── DATA LISTING

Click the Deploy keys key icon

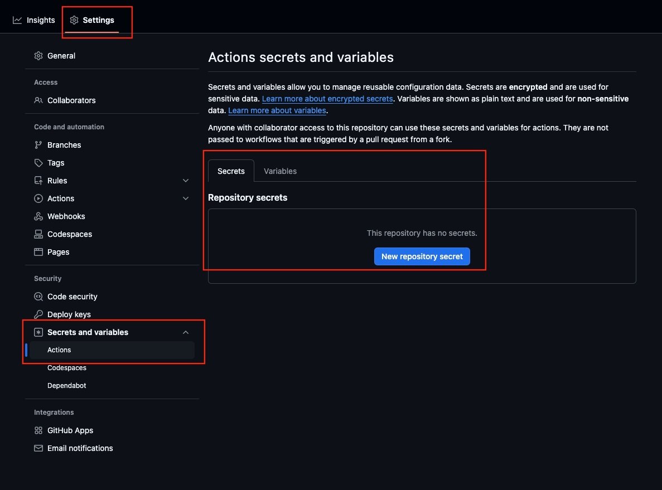[x=38, y=314]
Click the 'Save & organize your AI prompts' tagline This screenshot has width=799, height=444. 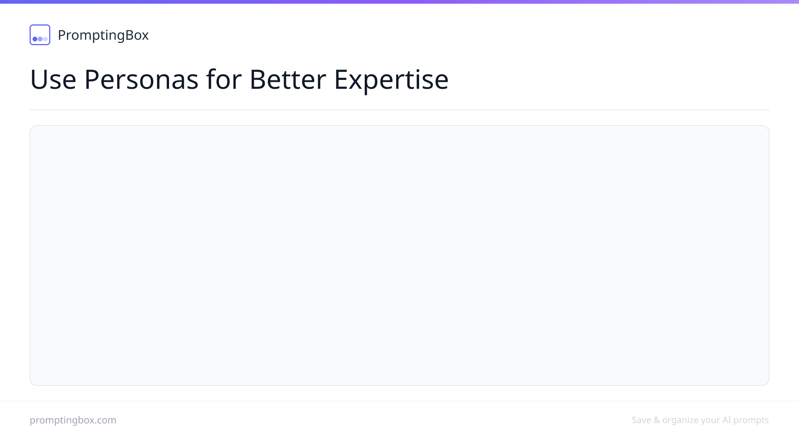tap(700, 420)
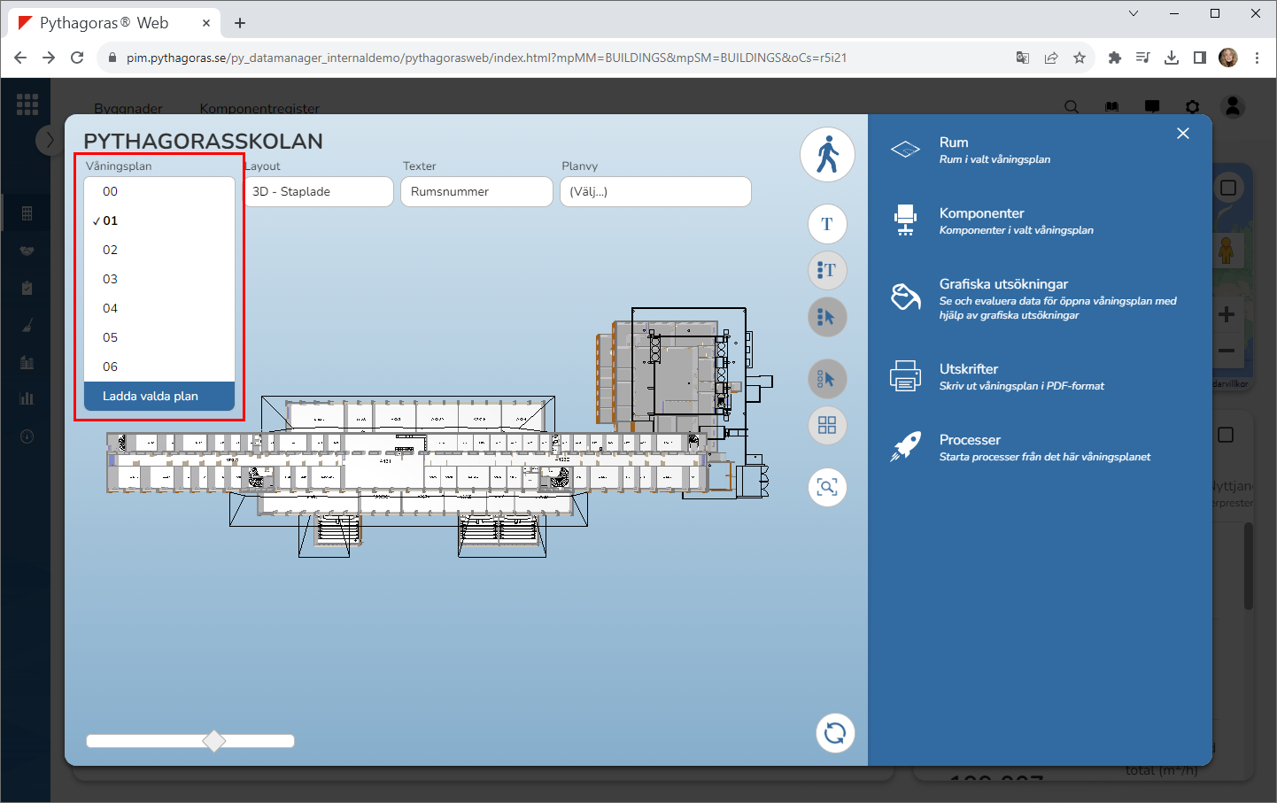
Task: Open Utskrifter printer option
Action: click(x=905, y=376)
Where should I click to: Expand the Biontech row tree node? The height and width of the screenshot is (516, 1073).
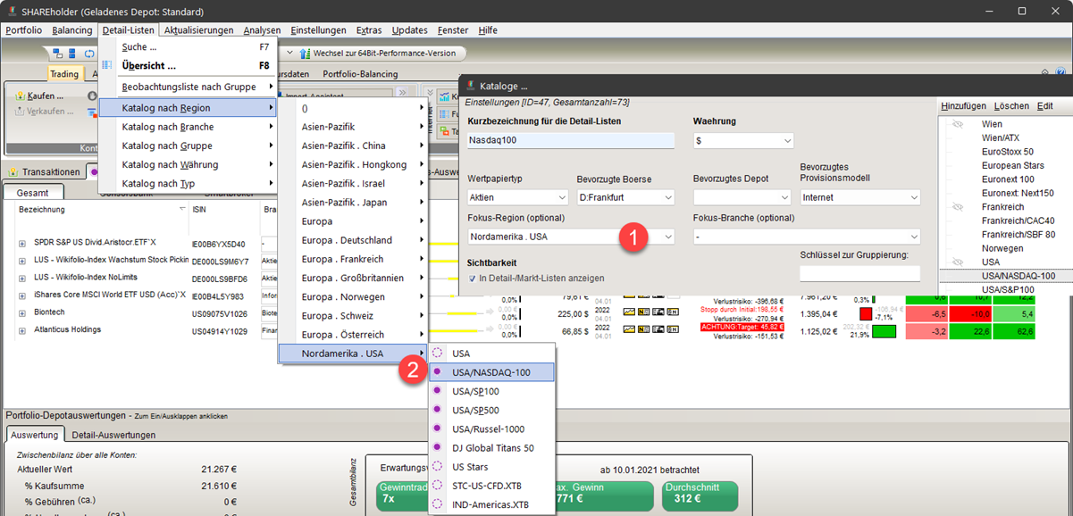tap(22, 314)
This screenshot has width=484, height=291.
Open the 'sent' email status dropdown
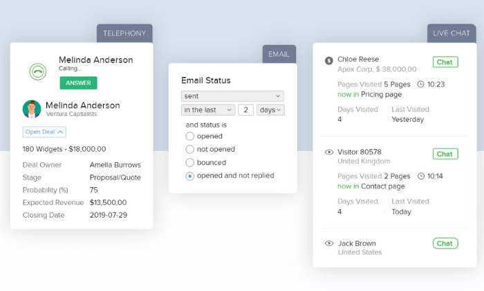pos(232,96)
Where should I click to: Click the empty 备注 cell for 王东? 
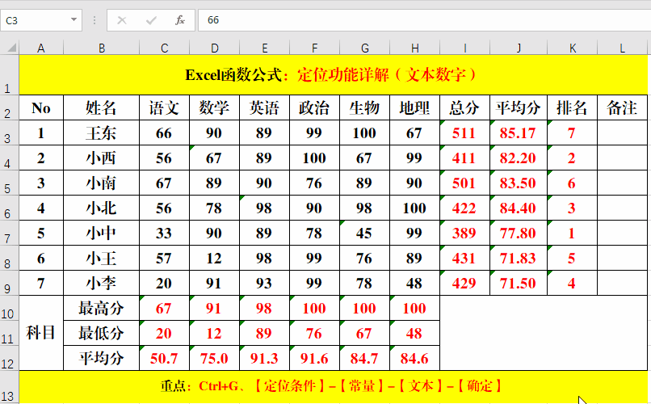[x=622, y=133]
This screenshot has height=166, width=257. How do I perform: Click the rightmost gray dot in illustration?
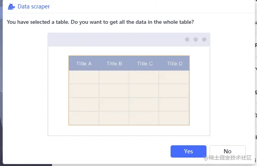[x=204, y=39]
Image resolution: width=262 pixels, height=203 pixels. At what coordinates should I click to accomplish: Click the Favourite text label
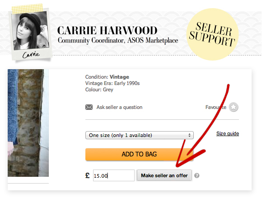[216, 107]
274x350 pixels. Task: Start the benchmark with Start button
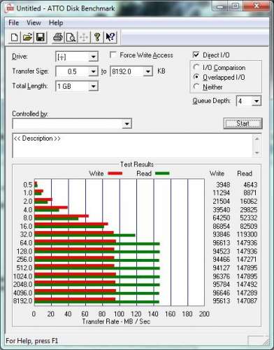coord(243,123)
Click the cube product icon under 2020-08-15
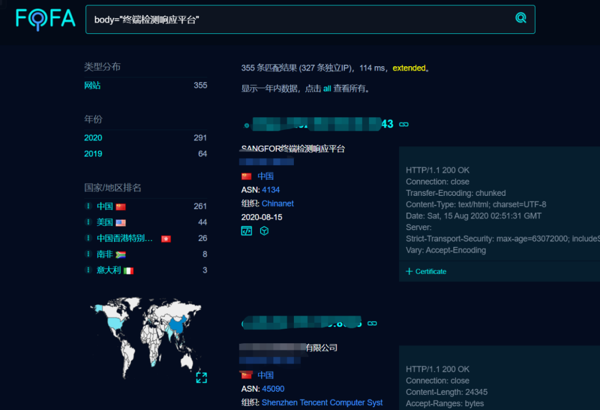600x410 pixels. pyautogui.click(x=264, y=231)
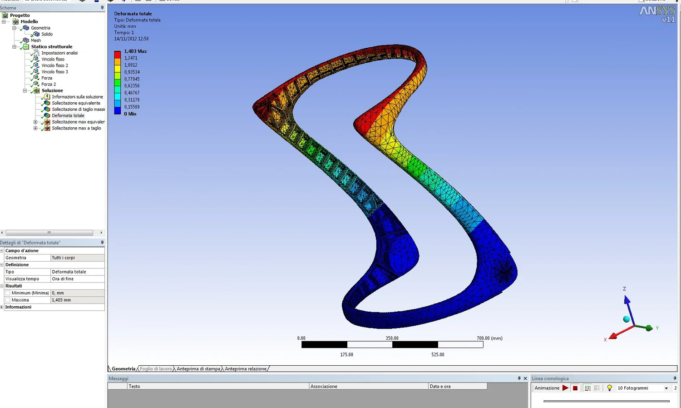This screenshot has width=681, height=408.
Task: Click the yellow light bulb icon
Action: tap(609, 388)
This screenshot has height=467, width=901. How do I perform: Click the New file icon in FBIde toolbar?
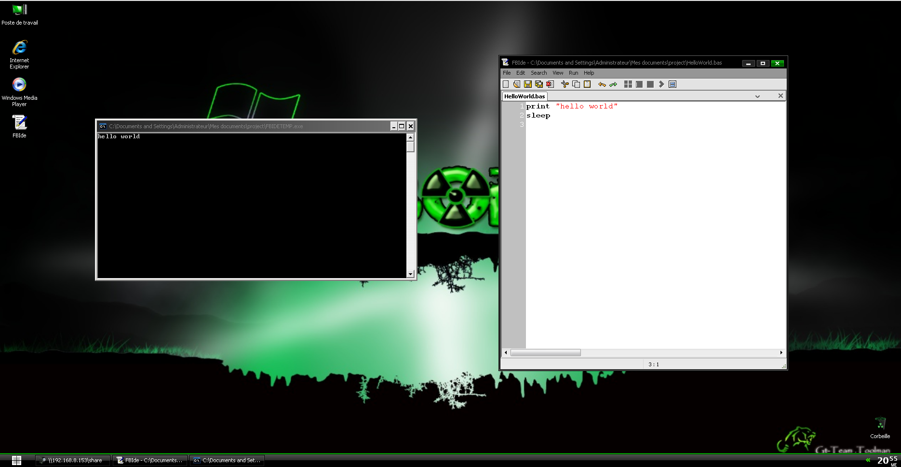pos(506,84)
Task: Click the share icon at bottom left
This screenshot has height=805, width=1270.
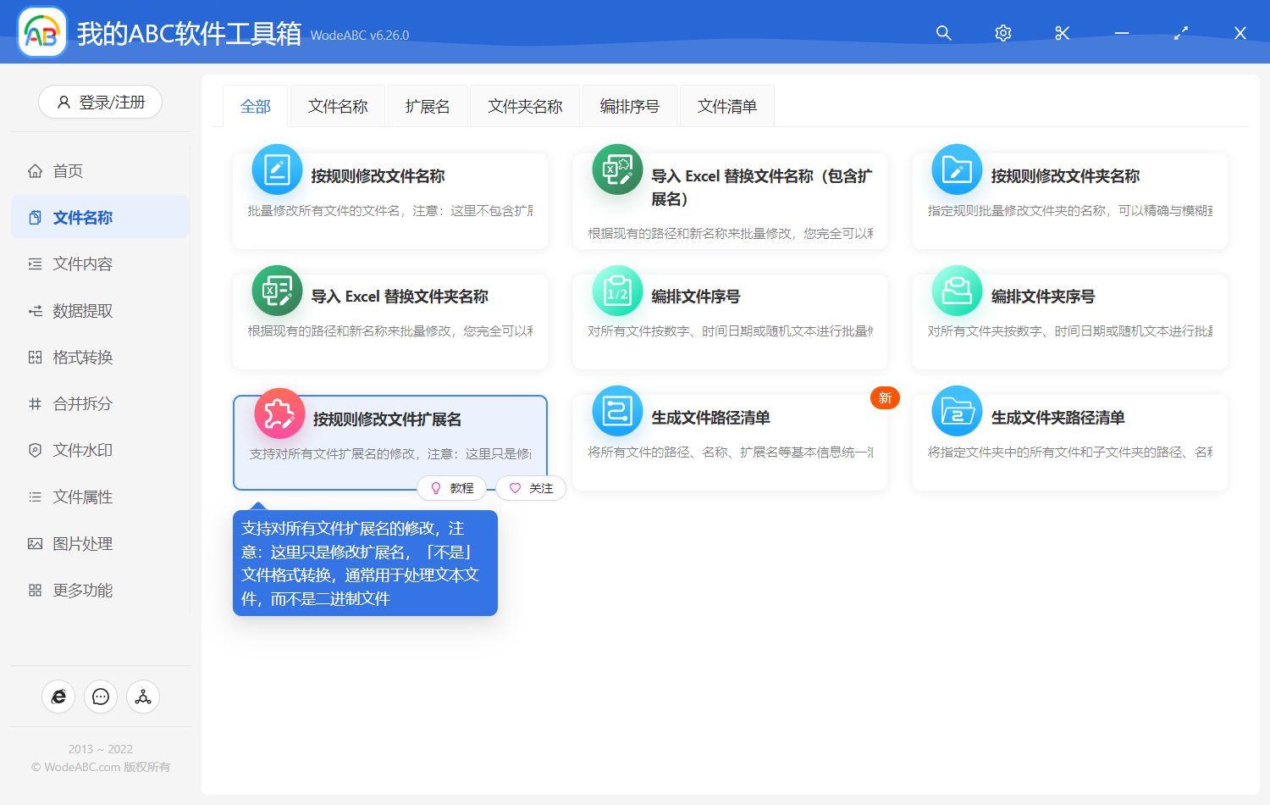Action: [142, 697]
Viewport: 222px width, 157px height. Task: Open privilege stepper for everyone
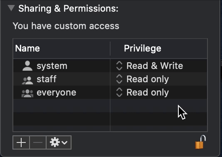click(x=119, y=92)
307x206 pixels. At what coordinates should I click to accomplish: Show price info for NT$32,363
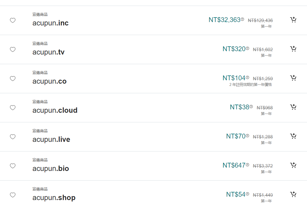[x=242, y=19]
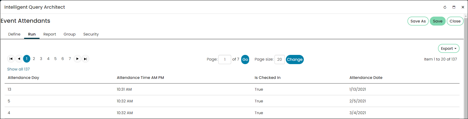Go to previous page arrow icon
468x119 pixels.
tap(19, 59)
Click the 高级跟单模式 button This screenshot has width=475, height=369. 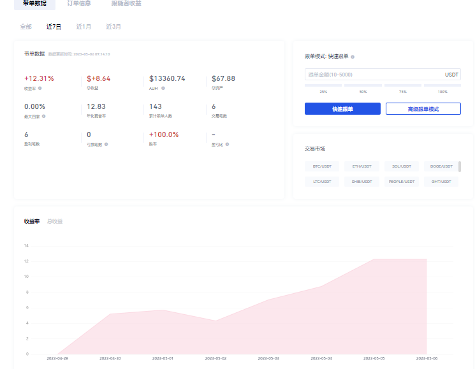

────

▶ [WHAT YOU NEED TO DO]: Find the line holding "307x206 pixels. At" in the data above. Retype it and every later line exactly, through the end, but not the pictures.

▶ [TASK ANSWER]:
307x206 pixels. At what coordinates should I click to accomplish: Show price info for NT$32,363
[x=242, y=19]
Go to previous page arrow icon
468x119 pixels.
tap(19, 59)
Click the 高级跟单模式 button This screenshot has width=475, height=369. 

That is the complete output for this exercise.